■ 背中合わせ


「青島」
「んー……何ですかぁ?」
微妙に間延びした返事が返ってきて、室井は眉間に皺を寄せた。
「重い、んだが」
青島は室井の背中に寄りかかって、雑誌を読んでいた。
背中に青島の温もりを感じるのは心地よいのだが、全力で寄りかかられると正直結構重たい。
30分くらいは我慢していたのだが、一向にどける気配の無い青島に、室井が仕方なく声をかけたのだ。
「すいません」
と、青島は謝ってくれたが、動く気はないらしい。
背中には相変わらず青島の温もり。
室井はちらりと肩越しに背後を見た。
「いや、謝ってくれなくてもいいんだが」
「そうですか」
「そろそろ、どかないか?」
そう言うと、青島もちらりと肩越しに室井を見つめた。
「いやです」
きっぱり言われて、室井はちょっと返事に詰まる。
「青島…?」
「丁度いいんです」
「何が?」
「寄りかかるのに、室井さんの背中が」
そう言って、また雑誌に視線を落とした。
気に入ってもらえて良かった。
そう思わなくもないが、さすがにこの体勢を続けるのはちょっとキツイ。
「寄りかかるなら、ソファーに座った方が座り心地もいいだろう」
「ここがいいんです」
「俺はキツイんだが」
「もうちょっと我慢してください」
頑なに動かない青島に、室井は溜息を吐いた。
「これ以上くっ付いてると…」
「くっ付いていると?」
「イタズラするぞ」
青島の身体が少し強張ったのが、背中越しに伝わる。
日も高いうちからそんなことをすることは滅多にないから、嫌がるだろうと室井は思ったのだ。
ところが、返事は。
「…いいですよ」
室井はぎょっとして、首だけで青島を振り返った。
今度は青島は振り返らない。
「あ、青島?」
「なんすか?」
「本当にするぞ?」
「……だから、いいって言ってるじゃないですか」
雑誌を閉じると、肩越しにちらりと室井を見て舌を出した。
誘っているわけではなさそうだ。
青島が誘ってくる時はもっとストレートに誘ってくる。
室井はちょっと考えてから、くるりと身体の向きを変えて、倒れてきた青島の身体を背後から抱きしめた。
「青島」
「はい?」
「甘えるなら、もうちょっと分かりやすくしてくれないか?」
背後の室井に向かって、首を精一杯後に逸らしていた青島が目を丸くした。
それから苦笑する。
「気がつきませんでした?」
「全く。
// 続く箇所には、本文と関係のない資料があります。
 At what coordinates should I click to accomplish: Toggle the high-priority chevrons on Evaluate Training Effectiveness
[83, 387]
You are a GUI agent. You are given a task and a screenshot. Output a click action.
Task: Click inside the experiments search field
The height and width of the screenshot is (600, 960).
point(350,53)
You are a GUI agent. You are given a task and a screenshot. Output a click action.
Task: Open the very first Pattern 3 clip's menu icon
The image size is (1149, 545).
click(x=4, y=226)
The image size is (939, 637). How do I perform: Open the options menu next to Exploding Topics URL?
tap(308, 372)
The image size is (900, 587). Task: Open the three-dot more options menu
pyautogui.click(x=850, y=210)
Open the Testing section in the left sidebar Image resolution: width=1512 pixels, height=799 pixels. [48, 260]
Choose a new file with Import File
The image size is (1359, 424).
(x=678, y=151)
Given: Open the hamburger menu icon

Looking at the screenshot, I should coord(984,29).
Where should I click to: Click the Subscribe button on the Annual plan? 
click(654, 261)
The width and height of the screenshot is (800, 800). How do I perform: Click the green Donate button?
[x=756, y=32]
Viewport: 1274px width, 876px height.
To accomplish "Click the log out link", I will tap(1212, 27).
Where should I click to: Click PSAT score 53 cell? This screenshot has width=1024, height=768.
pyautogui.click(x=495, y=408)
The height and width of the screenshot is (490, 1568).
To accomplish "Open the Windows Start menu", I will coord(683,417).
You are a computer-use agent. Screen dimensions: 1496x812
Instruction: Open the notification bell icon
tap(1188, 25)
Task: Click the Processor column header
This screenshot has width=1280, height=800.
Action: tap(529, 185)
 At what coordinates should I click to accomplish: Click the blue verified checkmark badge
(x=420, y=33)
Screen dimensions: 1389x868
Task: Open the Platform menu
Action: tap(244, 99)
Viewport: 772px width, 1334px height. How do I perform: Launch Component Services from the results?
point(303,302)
全然。ちっとも」
「ちぇ」
顎を捉えて、首を伸ばして。
その唇にキスをする。
「30分も無駄にした」
そう言ってやると、青島もくるりと身体の向きを変えて、室井に抱きついた。





END

2004.8.21

あとがき

いちゃいちゃベタベタ(笑)
中身はないですが、こういう話を考えている時は幸せだったりします。